The dynamics of parenthood has definitely changed its course through time. Being a single parent now days is not necessarily a result of a divorce; many women/men are choosing to have children out of wed-lock and many goal driven individuals are choosing to have children at a later stage in life or not at all. And then you have the “oops” baby making folks that have, for whatever reason, never heard of a condom (Red Flag Alert). Whichever circumstance identifies you, whether you’re a divorced, widowed or an adoptee single mother or father, it does not make you exempt from the dating world or immune to sharing your life with someone other than your child. Single parents have the right and deserve to be in a loving relationship just like anyone else. With preparation and well-defined priorities, you can enjoy a blissful relationship without compromising your role as a parent.
The following are some tips to help guide single parents back into the platform of occupational dating:
Be Strait Forward and Honest from the Start
Some people prefer not to disclose they have a child until the first date, for it allows that other person an opportunity to get to know you without all those misconceptions of being a single parent. If asked previously, then yes absolutely discuss with limited disclosure; the last thing you want is to be feeding information to a pedophile. And never take it personal if he/she is not interested in dating you, it’s a personal choice that should be respected. Not everybody has the parenting gene!
Caring for My Toddler Always Comes First
In Single Parent Dating 101, telling your potential life partner that your child comes first no matter what is not only a huge RED FLAG but unhealthy and unrealistic standards to live by. It is the care of a child that takes precedence over anything else, more so during the first 5 primary development years of a child’s life. A potential relationship will never evolve if your date feels like there is no hope in ever becoming #1, in which a spouse is entitled to have. Choosing not to date till your child is of school age is a personal decision you will have to make based on your child’s needs and accessibility to suitable care. It is important to be mindful that infant/ toddlers needs are different from a school age children for they require additional supervision, nurturing and guidance. The best part is that it is only temporary and in no time your children will be grown and more independent, leaving you more autonomy over your social dating life.
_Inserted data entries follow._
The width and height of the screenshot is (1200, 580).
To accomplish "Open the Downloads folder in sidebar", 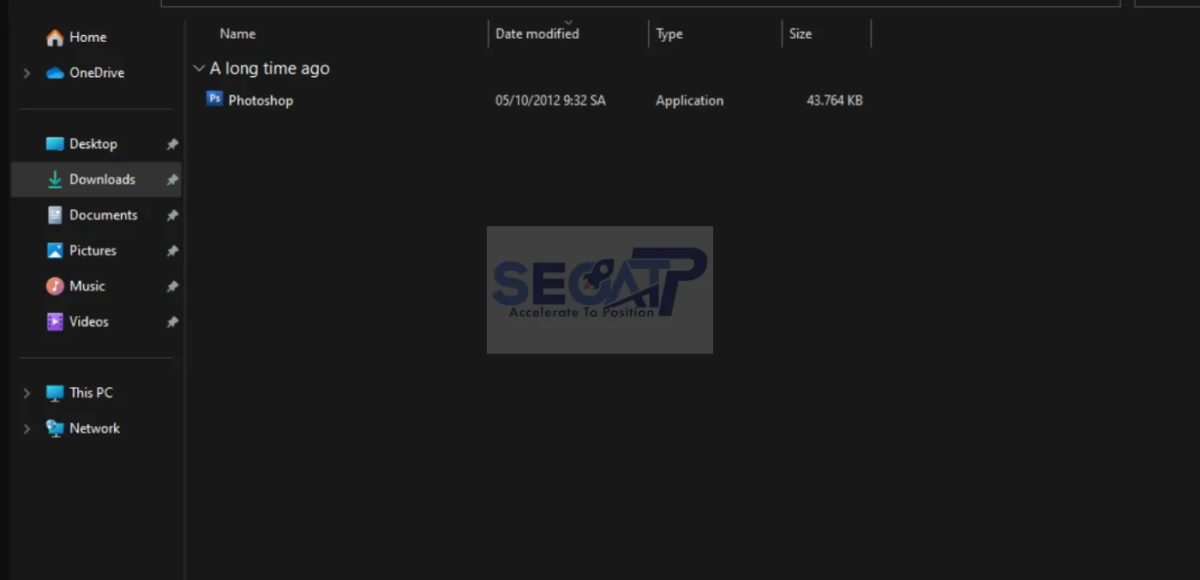I will 102,180.
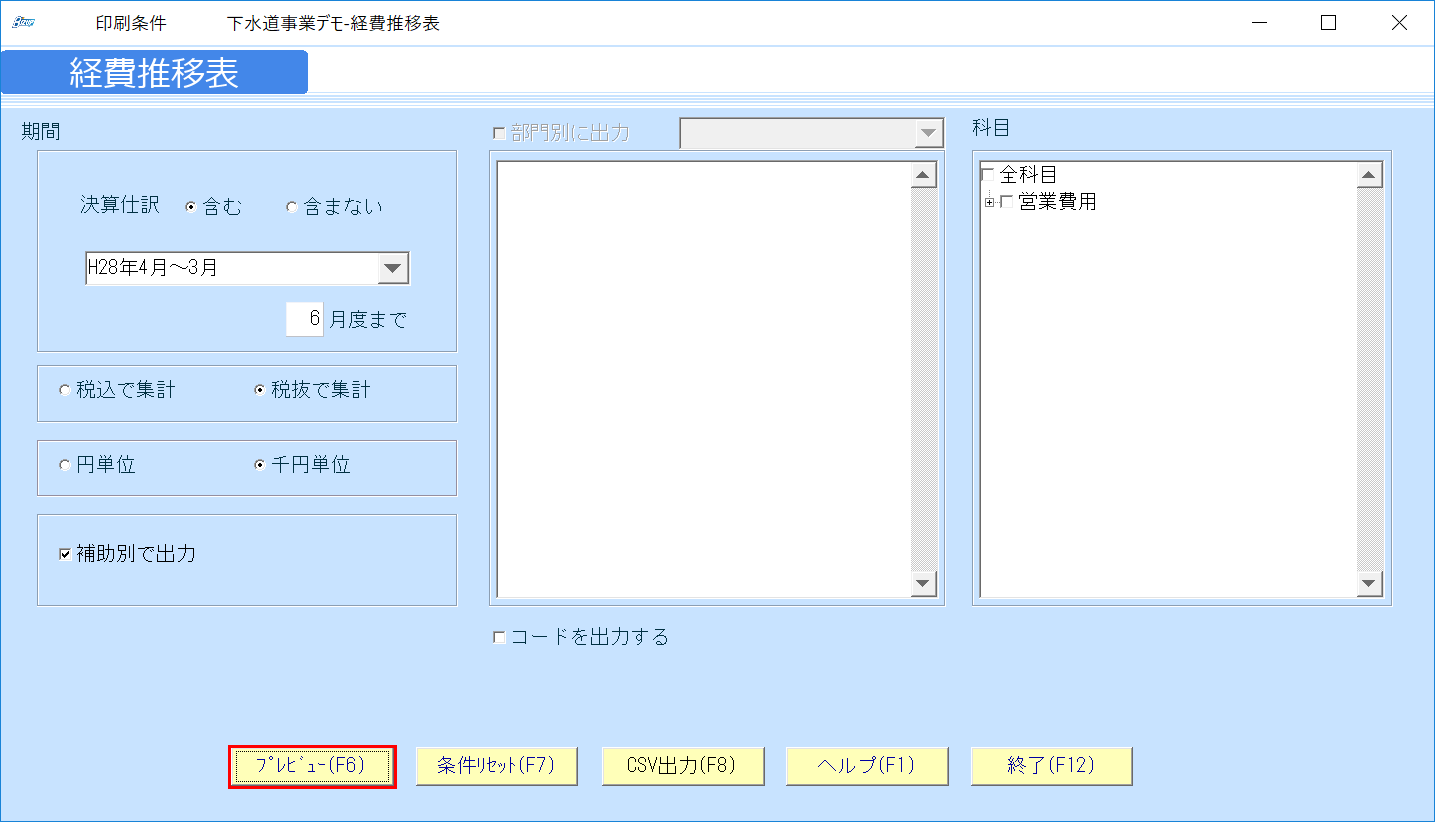Export data with CSV出力(F8)
Screen dimensions: 1435x822
tap(683, 766)
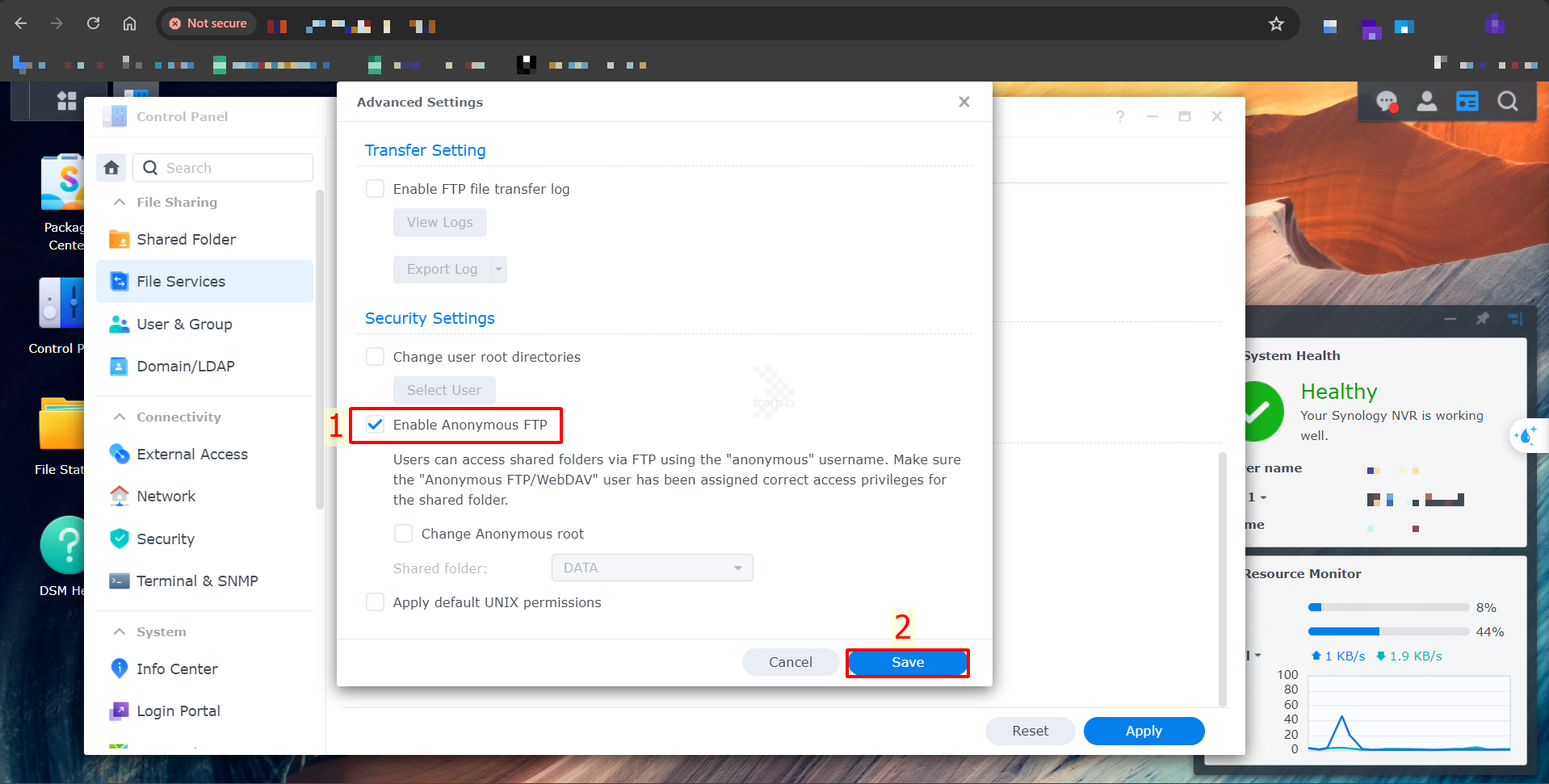
Task: Open the DSM main menu grid icon
Action: [67, 101]
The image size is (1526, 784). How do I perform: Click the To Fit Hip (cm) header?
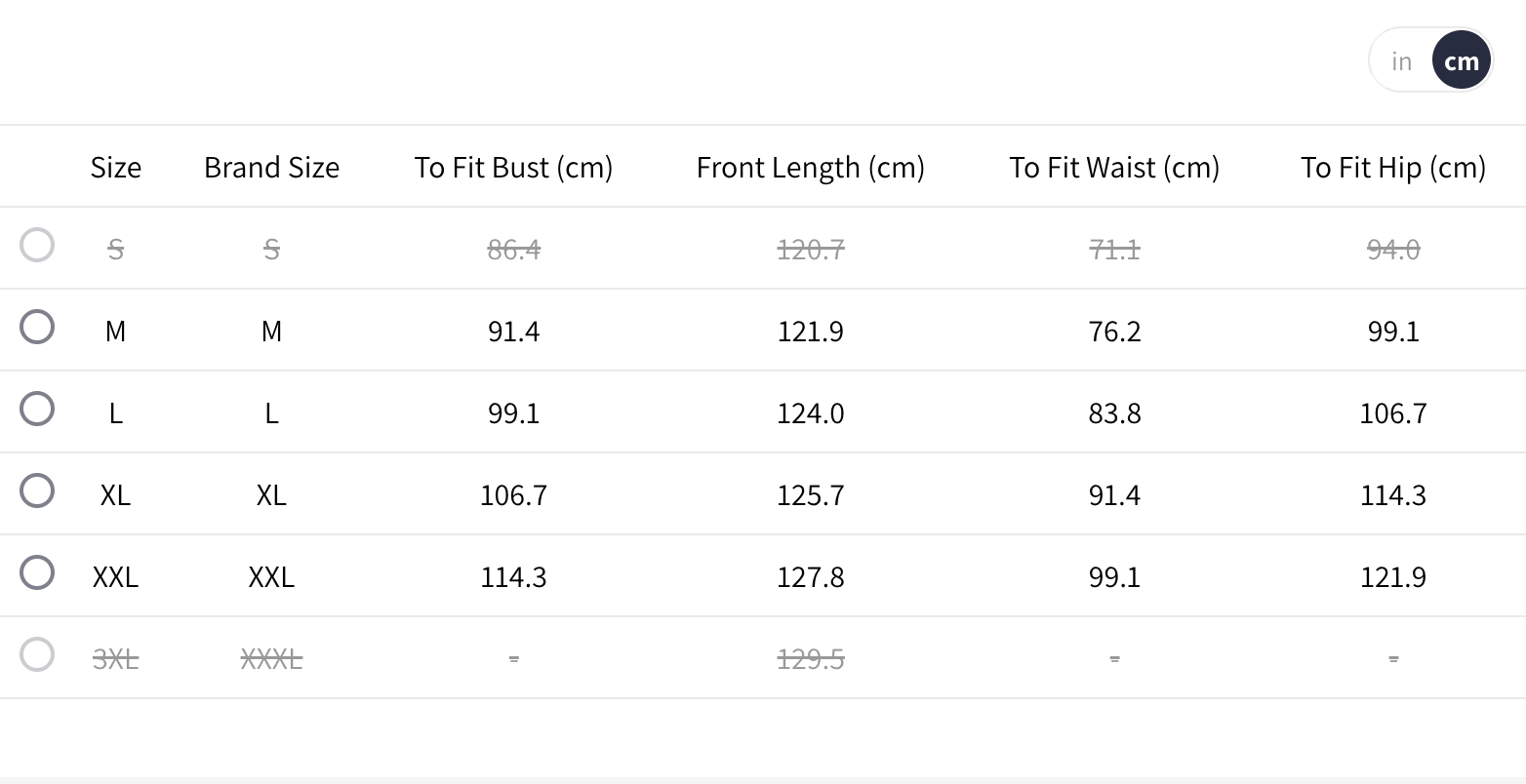[1392, 168]
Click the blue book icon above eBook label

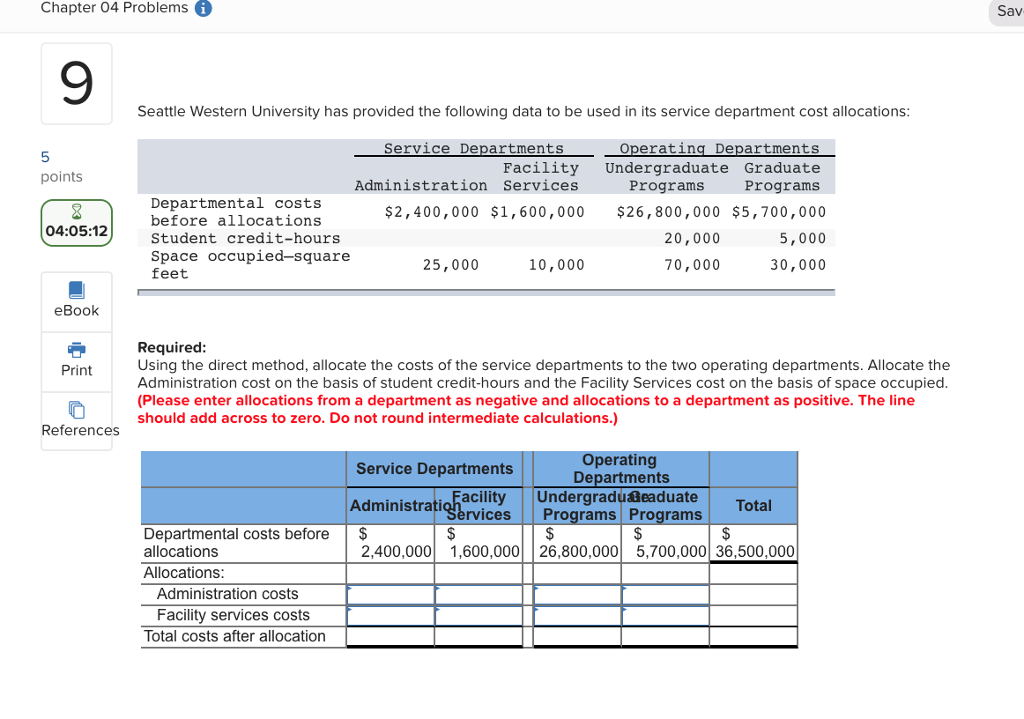point(76,291)
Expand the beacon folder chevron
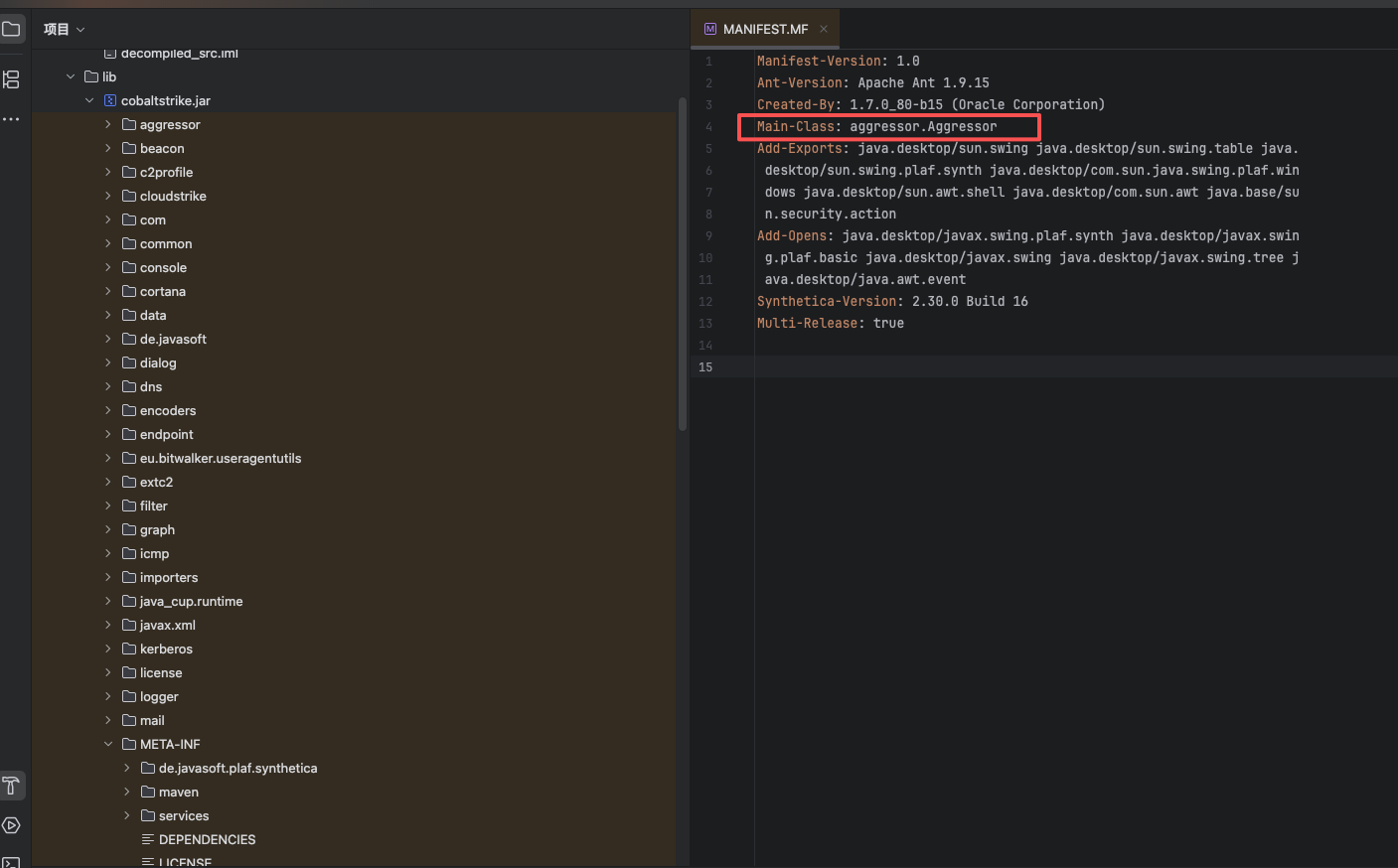Image resolution: width=1398 pixels, height=868 pixels. tap(108, 148)
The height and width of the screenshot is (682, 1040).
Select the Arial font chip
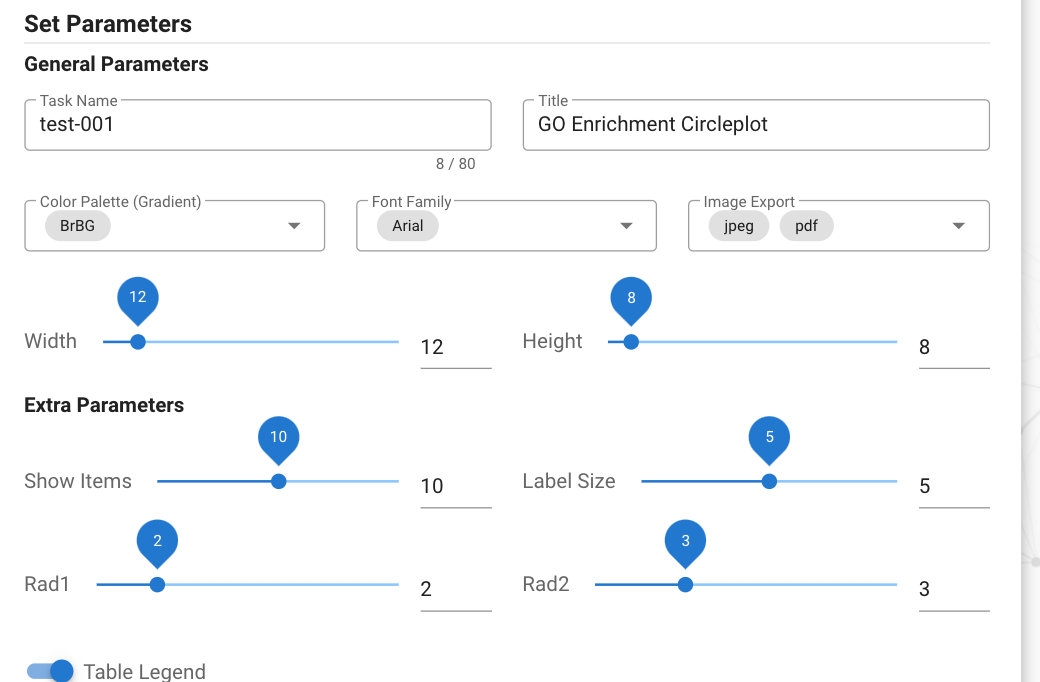[x=408, y=226]
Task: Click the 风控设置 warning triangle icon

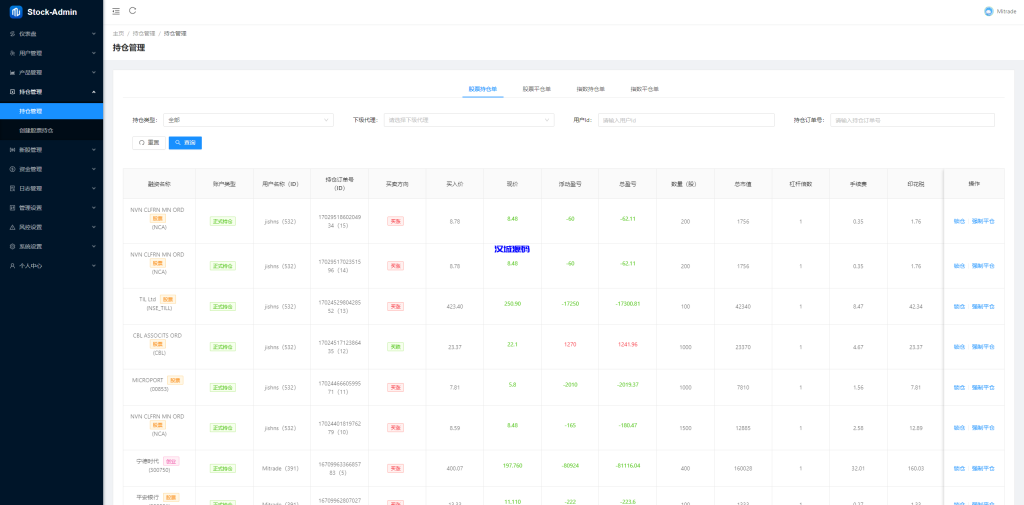Action: (x=12, y=227)
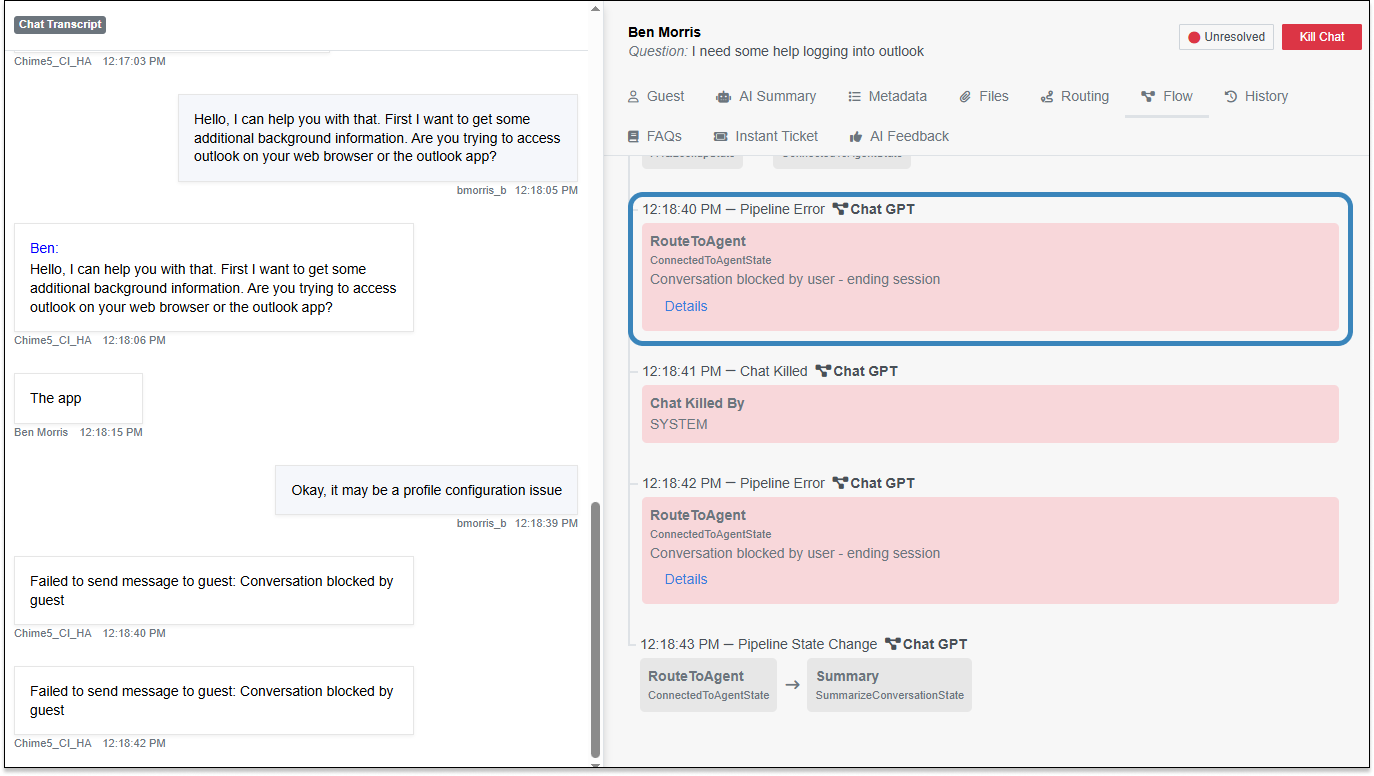The height and width of the screenshot is (776, 1374).
Task: Click the AI Summary robot icon
Action: [x=723, y=97]
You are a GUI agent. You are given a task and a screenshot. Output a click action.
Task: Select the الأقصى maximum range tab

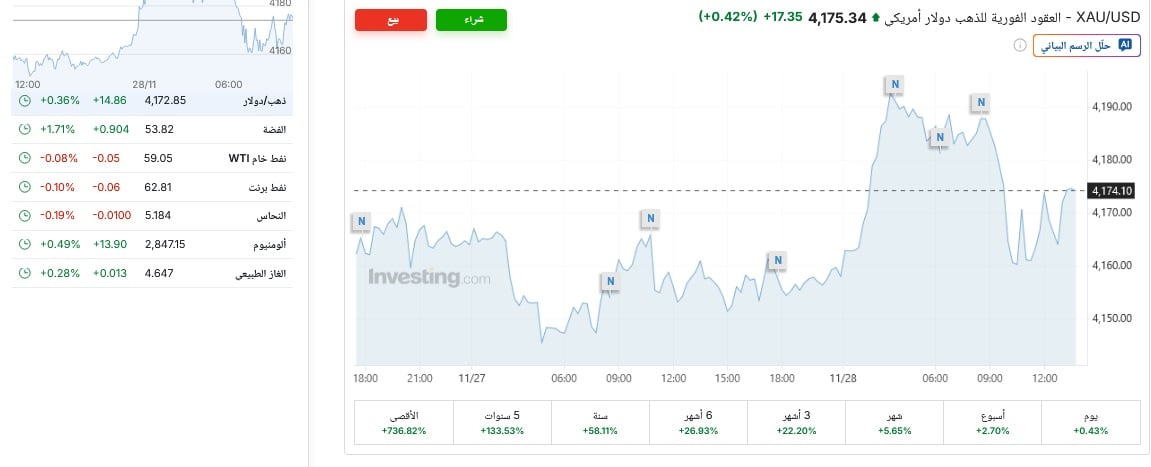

Date Having Difficult Time Accepting
Dating a single parent with a toddler may not be much of a big deal for some folks, especially if you are a parent of a young child yourself. However, for many the idea of taking on the responsibility of an instant family is far from appealing. Choosing to date someone with or without children should be a defined established standard, which should be addressed at the beginning and not well into a relationship when emotional investments have been made. If your partner seems reluctant or on the fence or just disengaged from the idea that you’re a parent (no consideration for your time and schedule), reconsider the relationship; allowing time to pass in hopes that they will have a change of heart or grow into the idea, is taking a very risky gamble with your emotions.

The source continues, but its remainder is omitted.